Saturday, January 14, 2006

Me, myself, and Michelle.

You ever wonder what it would be like to be someone else for a day? Like maybe you could slip in and out of the lives of your neighbors, your coworkers, the person standing next to you in line at the grocery store? Would you embrace the opportunity to abandon your identity for a day and take a sample of something different?

Now what if it wasn’t your choice? What if your body had suddenly been switched with someone else’s without warning? What if your identity were plucked away and replaced with a random one, but nobody told you? What if it happened several times in a day, personas cycling like an iPod shuffle, leaving you with no discernable “me.”

I had that day today.

I get this a lot: “You look JUST like this girl I know.” People sometimes stare at me strangely while talking to me, before eventually confessing that they know my doppelganger, and she lives in Sheboygan with two hippies and a dog named Clive.

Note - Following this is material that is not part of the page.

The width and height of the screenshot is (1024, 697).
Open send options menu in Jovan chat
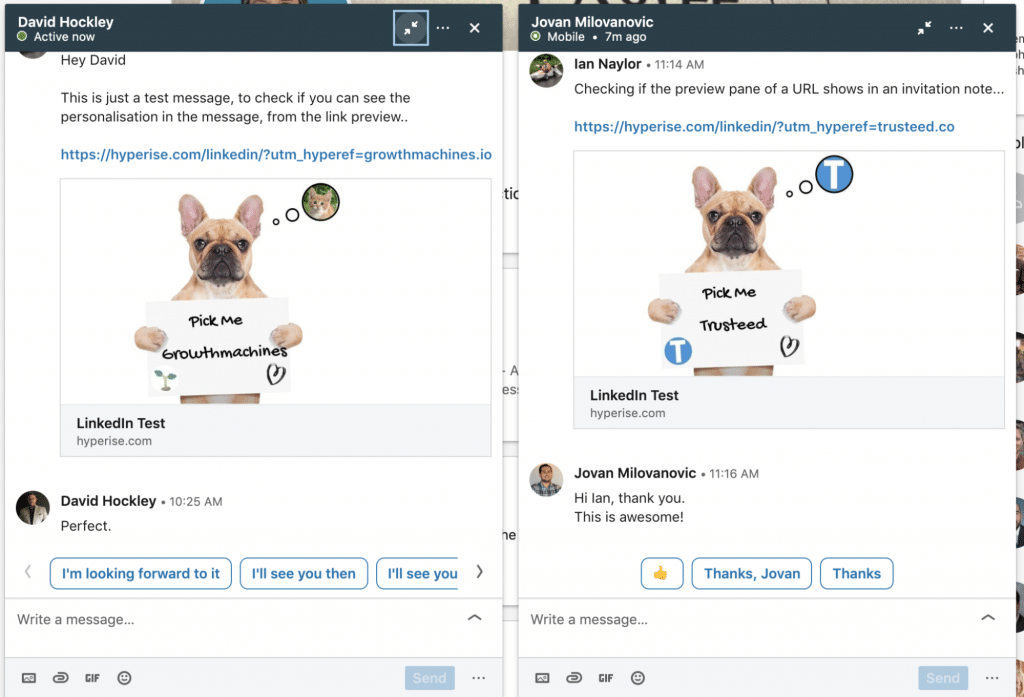coord(992,678)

What do you say to this? How do you respond? “Well, there are a lot of us out there.”

Sometimes they’ll even say, “You look just like a girl I knew in college, and what’s more, you speak in exactly the same way, and have the same sense of humor!”

“Oh, that was me,” I say. “But I’m in Witness Protection now, so don’t tell anyone you saw me, ’kay?”

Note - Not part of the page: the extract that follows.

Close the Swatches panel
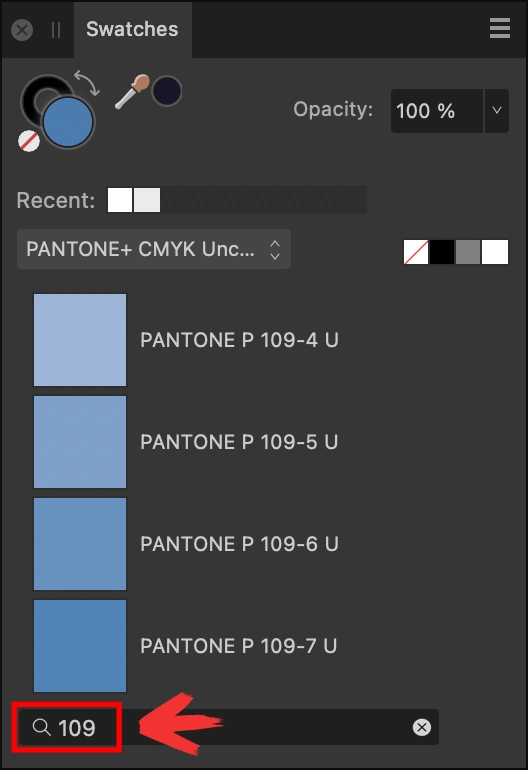 [22, 30]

Anyway, today was a strange sort of day in which I was constantly mistaken for somebody else. This morning, a young man approached me and asked me with an excited grin, “Hey, didn’t you go to Millard High School?”

I told him I had not, and in fact, did not go to any high school within a thousand miles of here.

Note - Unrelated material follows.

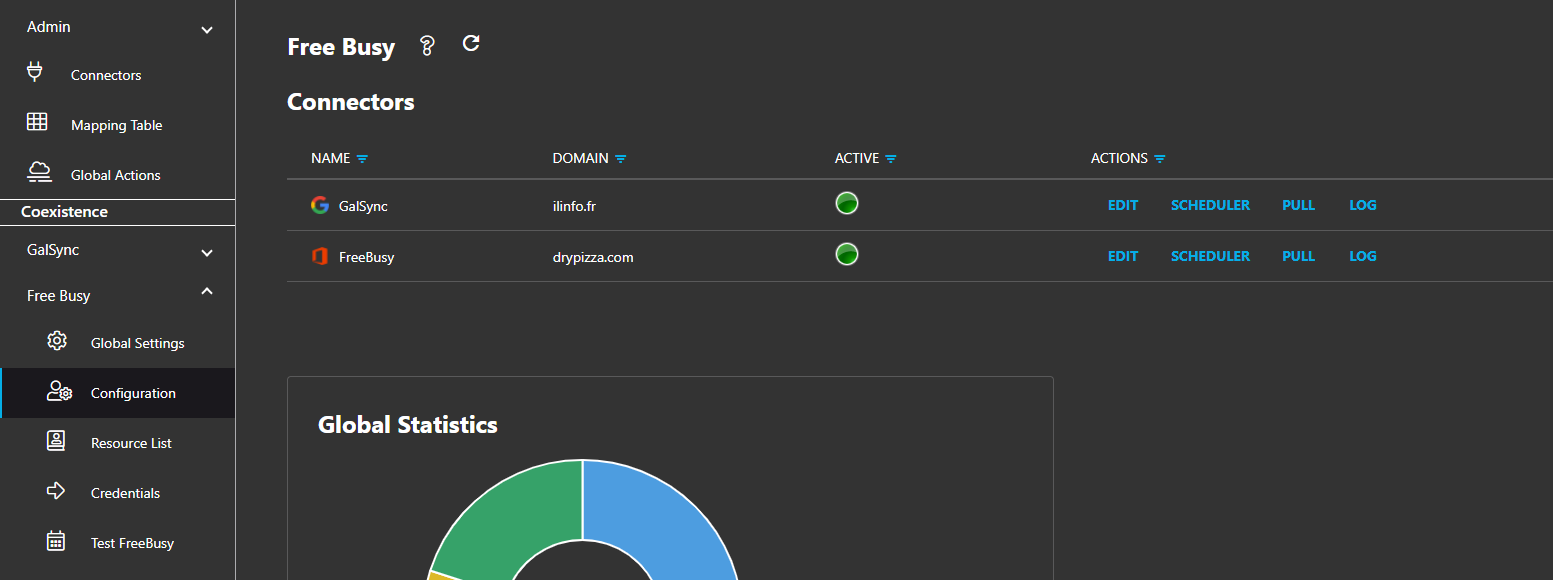Click the Test FreeBusy calendar icon

point(57,541)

“Oh. So, you didn’t have Mr. Capford for English Lit, then?”

I wondered briefly if he actually expected me to say, “Oh, well, yes actually. I flew in for 6th period everyday.” Out loud, I confirmed that I did not have Mr. Capford, no. Idiot. He meandered sadly away. I felt the littlest bit guilty that I was not what he expected.

Later in the day, while I was at work, I was helping a regular customer find products for her craft project. She kept calling me “Michelle,” which is not my name. I corrected her once or twice, but eventually gave up, and thought about how I could draw attention to my nametag. Maybe I could just sort of “drop” it nonchalantly onto her eyeballs.

On the way home from work, I stopped at the grocery store because my apartment was under a Yellow Alert. I needed toilet paper. I got a few other things as well—mostly high in calories—and went home. When I started emptying my grocery bags, I found a jar of tomato sauce that I had never seen before in my life. I stared at it, baffled, and then did that thing where you look around the room in confusion, even though there is nobody else in the apartment to say, “Hey, why are you looking around in a confused manner?” It was clearly not a jar of tomato sauce that I would ever place in my cart, because it looked like it had the consistency of tempera paint and was large enough to feed most of Southern California. Obviously, the checkout girl had placed this bucket of tomato squish into my bag by accident, and it probably had belonged to the woman in front of me in line. I wondered if she noticed it was missing. I also wondered if the checkout girl really thought that I would need such a large quantity of sauce when everything else I bought tonight was painfully she-lives-alone-sized.

After my groceries were put away, with my new bucket-o-sauce taking up half my refrigerator space, I went out to get my mail. I got a little excited as I saw all sorts of interestingly colored things in my mailbox (the more colorful your mail, the more people love you), but the warm feeling ebbed when I realized they were all addressed to Karen Somebody-or-other. My name is not Karen any more than it is Michelle, and I realized that all of this fun post was meant for the apartment next to me. When I separated out all of Karen’s fun letters and magazines, I was left with a droopy little half-sheet brochure advertising a discount rate on mortgages. I don’t even have a house.

This evening, when the phone rang, I should have known it would be a wrong number. I almost laughed when the voice on the other end of the line asked for “Michelle.” I should have played along and pretended to be a Michelle for a little while. I wonder how long I could have carried on a coherent conversation.

This is one of those days where you just go to bed hoping that the world will straighten itself out while you sleep. It’s an odd feeling to be snubbed by your own identity. It’s rather like my “me” took a day trip to Vegas for some slots and a show, and left my body behind to fend for itself. I hope when I wake up, the “me” will have returned, preferably with a nice double-cherry jackpot and a little plastic Siegfried and Roy.

4 Comments:

At 6:02 PM , Anonymous Anonymous said...

Hey... you DO kind of look like a girl I went to college with! She really liked Christopher Walken. So much, in fact, that she organized a viewing of all three parts of the prophecy... Sound like someone you might know? No? Ok. It must have been Michelle...

 
At 11:42 AM , Anonymous Anonymous said...

I suppose it doesn't help that I keep calling you Jennifer.....

 
At 4:27 PM , Anonymous Anonymous said...

I usually just go along with whatever everyone else calls me. It gets amusing when it happens for a long time.

In high school the editor of the newspaper called me Henry - which was funny until I appeared in the masthead that way.

A couple of weeks ago a neighbor started calling me Jerry. Every time we met during the morning dog walk she'd say "Hi Jerry" and add something else. It was really amusing when I ran into her with another neighbor named.....Jerry. Who knew my real name. Aw shucks and so forth followed.

Did you check your receipt to see if you'd been charged for the tomato sauce?

 
At 11:04 AM , Blogger Meldraw said...

ersatz, to add insult to...er, insult, they DID charge me for the sauce!

Also, my sister went for many weeks calling her doorman Eduardo every morning and every evening. I think it was her husband who finally told her the man's name was Ricky.